Q: Dr. Eppley, my son had gynecomastia surgery last year and has developed severe scarring from this surgery. We have tried creams, silicone sheets, several rounds of shots and laser treatments as well. Nothing has helped for his scarring. It is so sad that a 17 year old young man is unable to remove his shirt in front of anyone, due to the embarrassment from these scars. He often has sharp pains from the scarring that requires him to rub out the pain. As you can tell from the attached pictures, the scarring on his right side is much worse than the left. This is due to the fact that he formed a hematoma under his right nipple after surgery and required a second surgery on the right side to remove the hematoma. I would appreciate your opinion to see if a scar revision and possibly radiation to prevent new keloids from forming is a possibility.
A: Thank you for sending your son’s pictures. I can clearly see that he had an initial periareolar approach to his gynecomastia reduction surgery. Due to the maturity of his scars, it appears that surgery was done at least a year ago. While I have no idea as to the magnitude of his original gynecomastia problem, I see the following current problems; wide hypertrophic periareolar scarring, a residual mega-areola deformity and some persistent gynecomastia fullness. His periareolar scarring does not represent keloids but rather is hypertrophic scarring, a not uncommon reaction to periareolar mastopexies in general. This is normal scarring that develops from tension and/or suture reactions from this type of procedure. It is not pathologic scarring nor would ever merit being treated by radiation after revision. While I can appreciate all of the scar treatment strategies done after his surgery to try and improve his scarring, re-excision was only ever going to be a strategy that has a chance to work. No scar treatment other than excision will ever make wide scarring more narrow. The main benefit to all these other scar treatments was that they have allowed time to pass for the scar tissue to settle down as well as being proactive along the way.

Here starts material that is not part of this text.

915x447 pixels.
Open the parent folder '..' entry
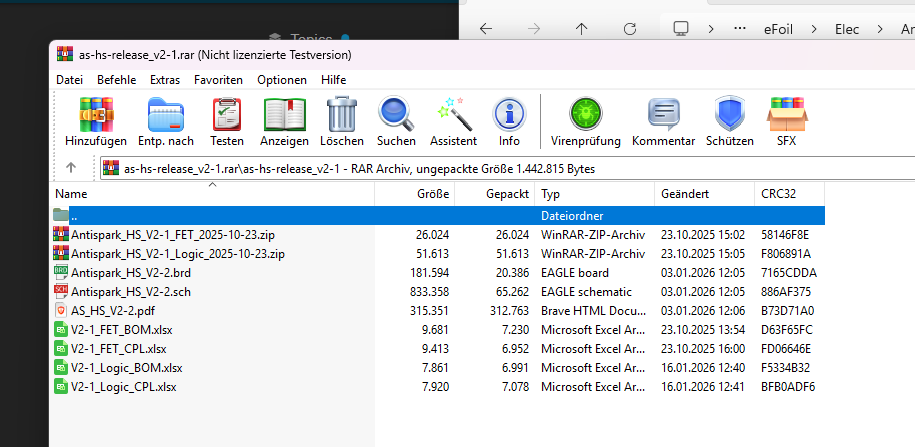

He clearly would benefit from periareolar scar revision combined with further areolar reduction and maybe some additional gynecomastia tissue reduction. The burning question is will this scarring problem recur and what can be done to prevent it. While I have my own techniques for how I do this surgery, it is always helpful to know what was done in the past. As the old motto goes ‘past history predicts future behavior’. From that perspective, I would need to see his previous operative note to understand what closure techniques were done so what didn’t work well would not be repeated.